Update: This article originally concluded that Eisel-Lemire wasn’t worth it for Ruby. I was wrong. After revisiting the problem, I found a way to make it work – and submitted a PR to Ruby. Read the full update at the end.
Recently, I submitted a PR to Ruby that optimizes Float#to_s using the Ryu algorithm, achieving 2-4x performance improvements for float-to-string conversion. While that work deserves its own article, this article is about what happened when I tried to optimize the other direction: string-to-float parsing.
String-to-float seemed like an equally promising target. It’s a fundamental operation used everywhere – parsing JSON, reading configuration files, processing CSV data, and handling user input. Since the Ryu optimization worked so well for float-to-string, surely the reverse direction would yield similar gains?
I did my research. I found a state-of-the-art algorithm backed by an academic paper. I implemented it. All tests passed. It worked exactly as promised.

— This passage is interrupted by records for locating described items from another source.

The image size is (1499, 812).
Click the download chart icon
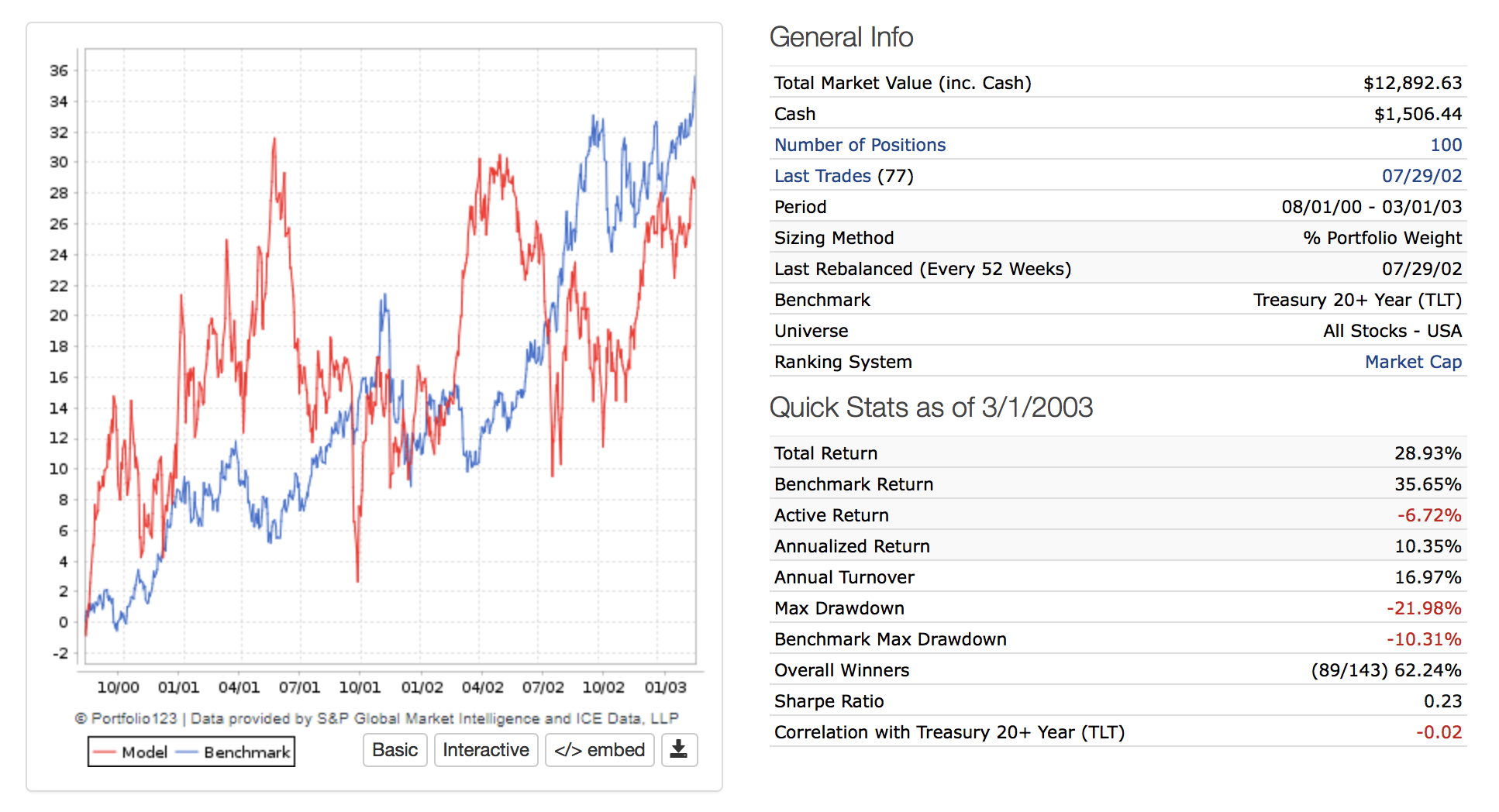(679, 750)
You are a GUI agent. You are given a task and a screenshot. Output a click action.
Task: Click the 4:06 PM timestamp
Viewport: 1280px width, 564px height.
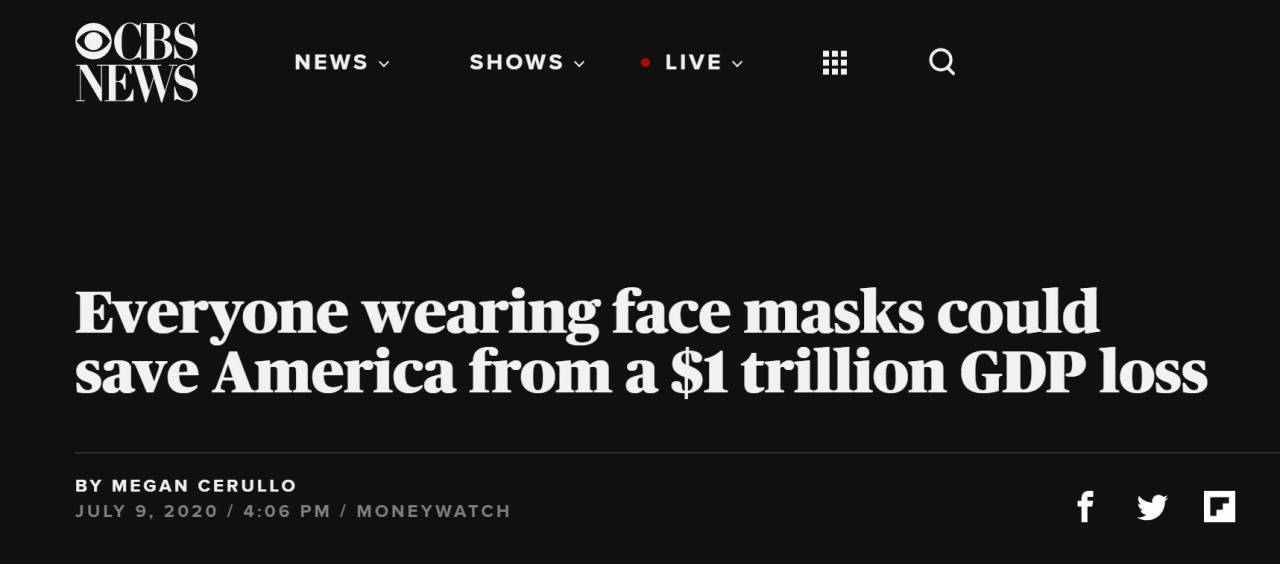[286, 511]
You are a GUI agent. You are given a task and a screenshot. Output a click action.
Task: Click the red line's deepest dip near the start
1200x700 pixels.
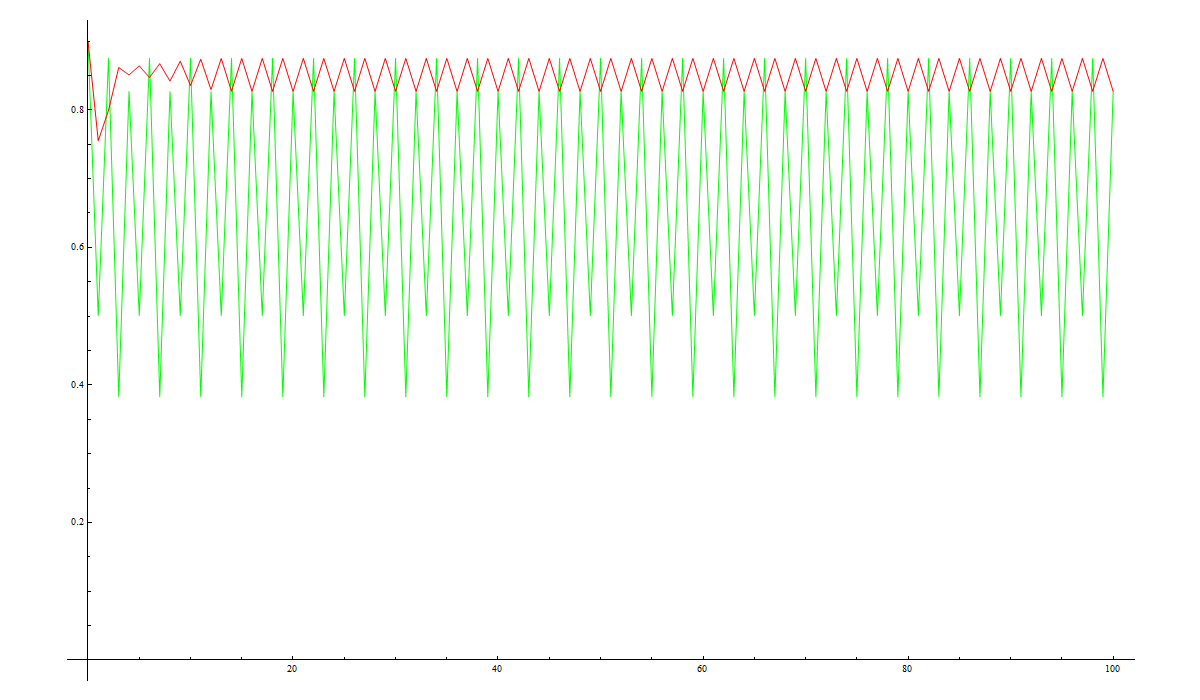point(98,139)
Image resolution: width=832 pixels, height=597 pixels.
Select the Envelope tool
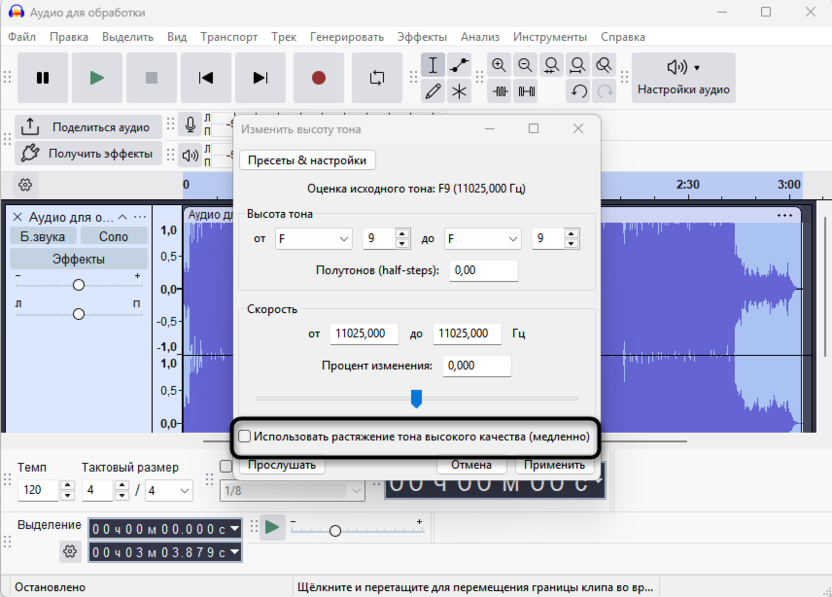click(x=459, y=65)
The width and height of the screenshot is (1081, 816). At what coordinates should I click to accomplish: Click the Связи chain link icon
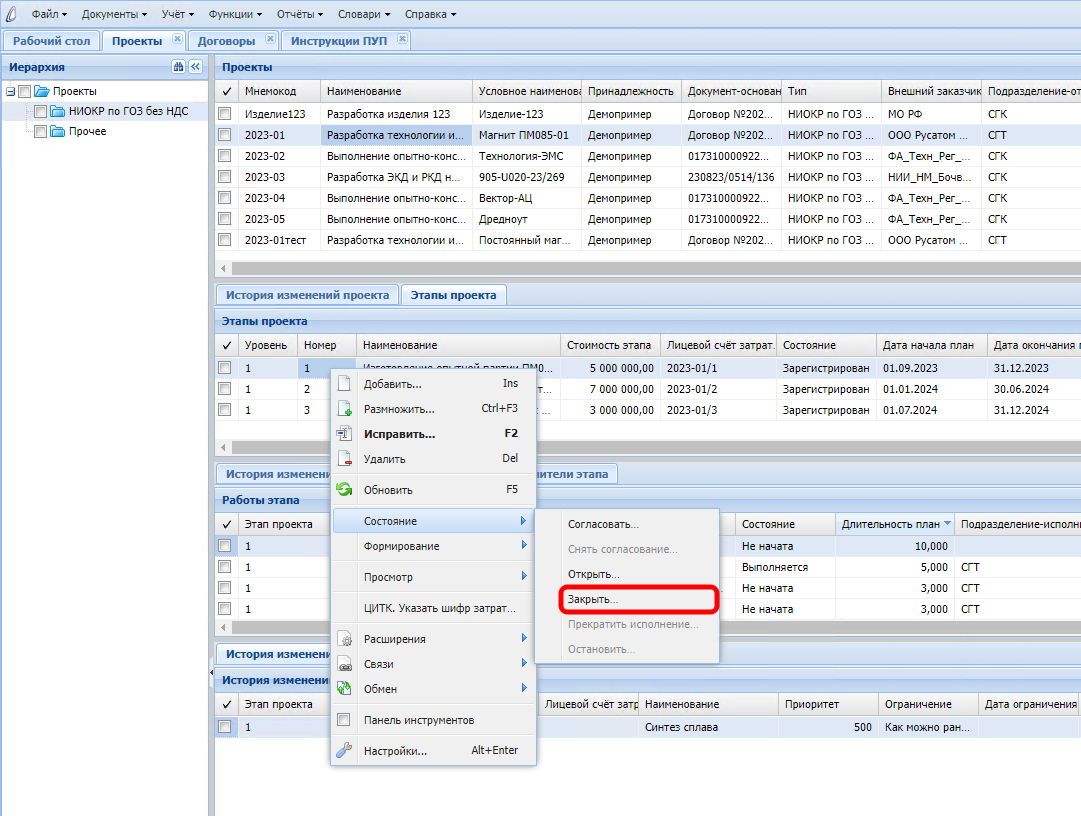344,664
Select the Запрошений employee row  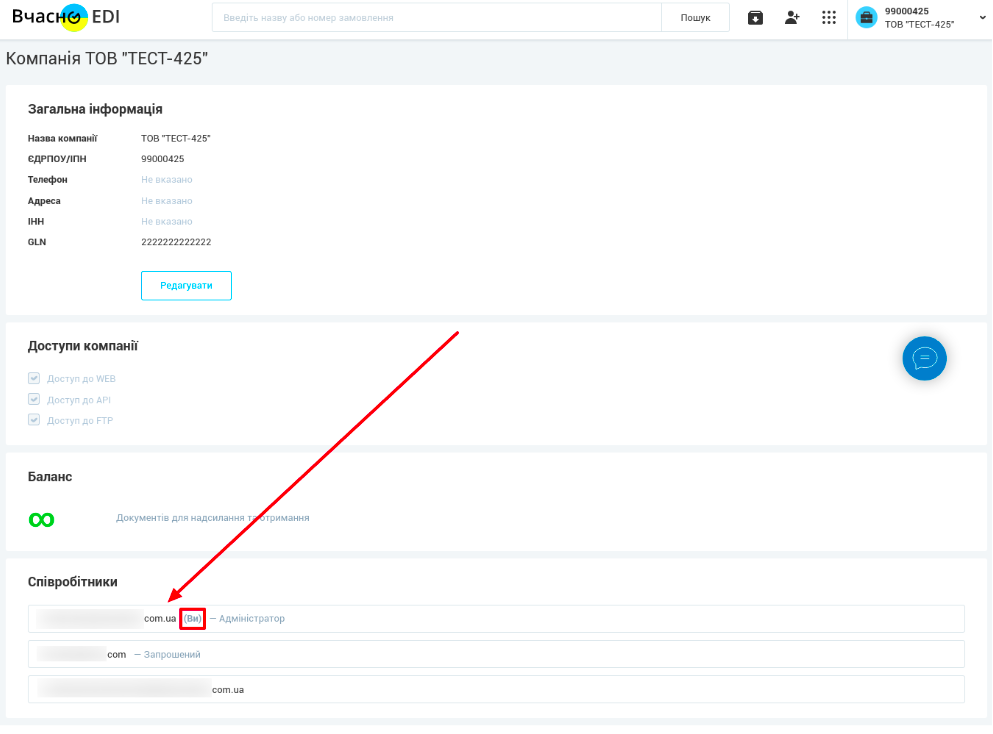tap(496, 654)
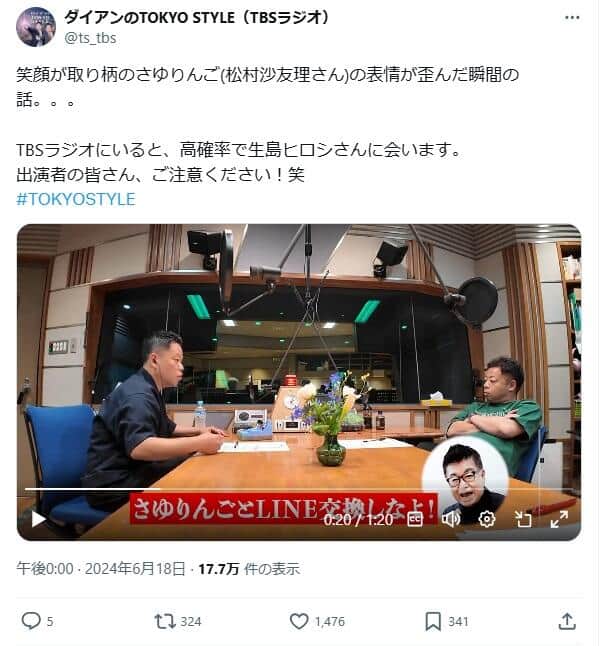Image resolution: width=600 pixels, height=646 pixels.
Task: Play the embedded video
Action: 38,518
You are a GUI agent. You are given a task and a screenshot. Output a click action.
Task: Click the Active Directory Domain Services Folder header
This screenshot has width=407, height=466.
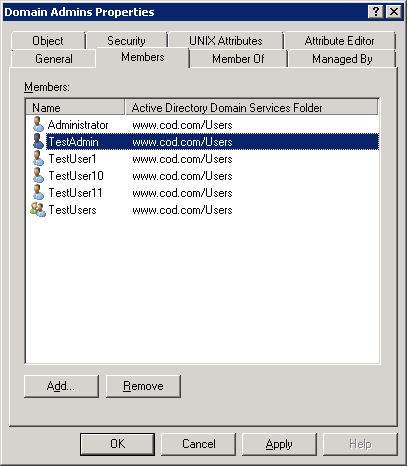[252, 107]
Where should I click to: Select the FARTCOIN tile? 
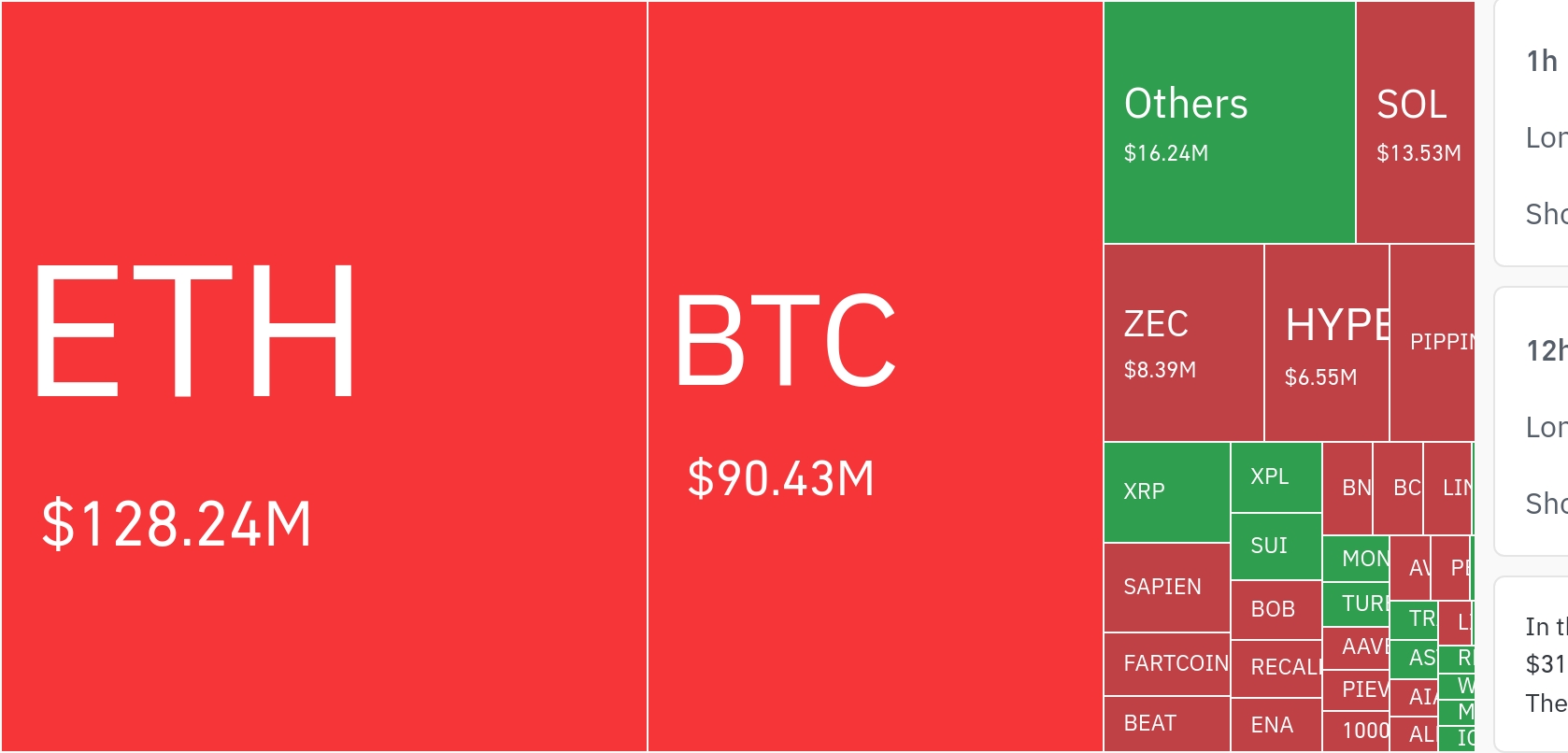coord(1166,663)
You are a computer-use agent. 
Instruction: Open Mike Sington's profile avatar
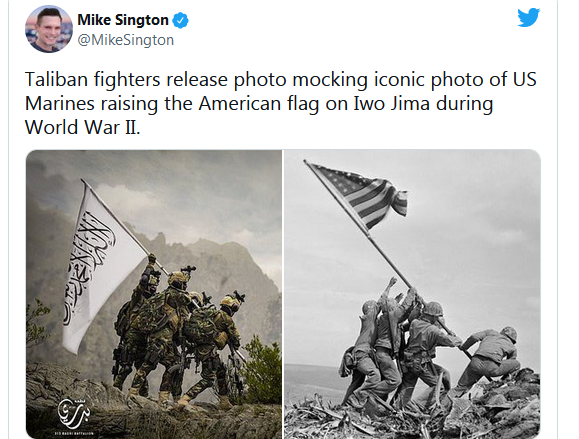[x=49, y=29]
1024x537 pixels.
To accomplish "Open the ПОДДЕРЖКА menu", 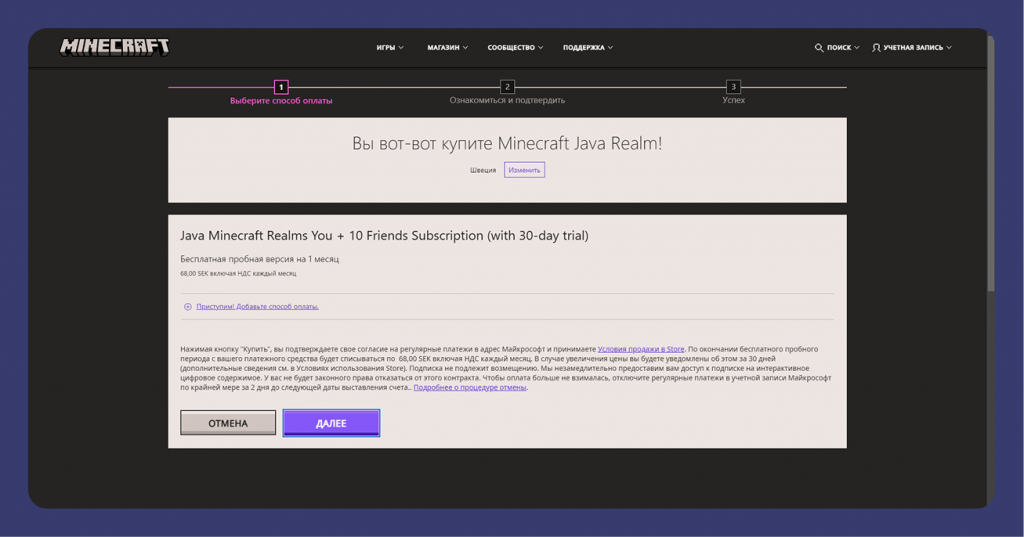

And then I threw it all away.
The Eisel-Lemire algorithm, published by Daniel Lemire in 2021 in his paper “Number Parsing at a Gigabyte per Second”, looked like exactly what I needed. It’s a modern approach to converting decimal strings to floating-point numbers, using 128-bit multiplication with precomputed powers of 5.
Rust uses it. Go adopted it in 1.16. The fast_float C++ library is built around it.
When two performance-conscious language communities both adopt the same algorithm, you pay attention.
I wrote about 1,100 lines of C: 128-bit multiplication helpers, a ~10KB lookup table for powers of 5, the core algorithm, and a wrapper matching Ruby’s existing strtod interface. For edge cases (hex floats, numbers with more than 19 significant digits, ambiguous rounding), it falls back to the original implementation. In practice, maybe 0.01% of inputs hit the fallback.
All 59 Float tests passed. Round-trip verification worked.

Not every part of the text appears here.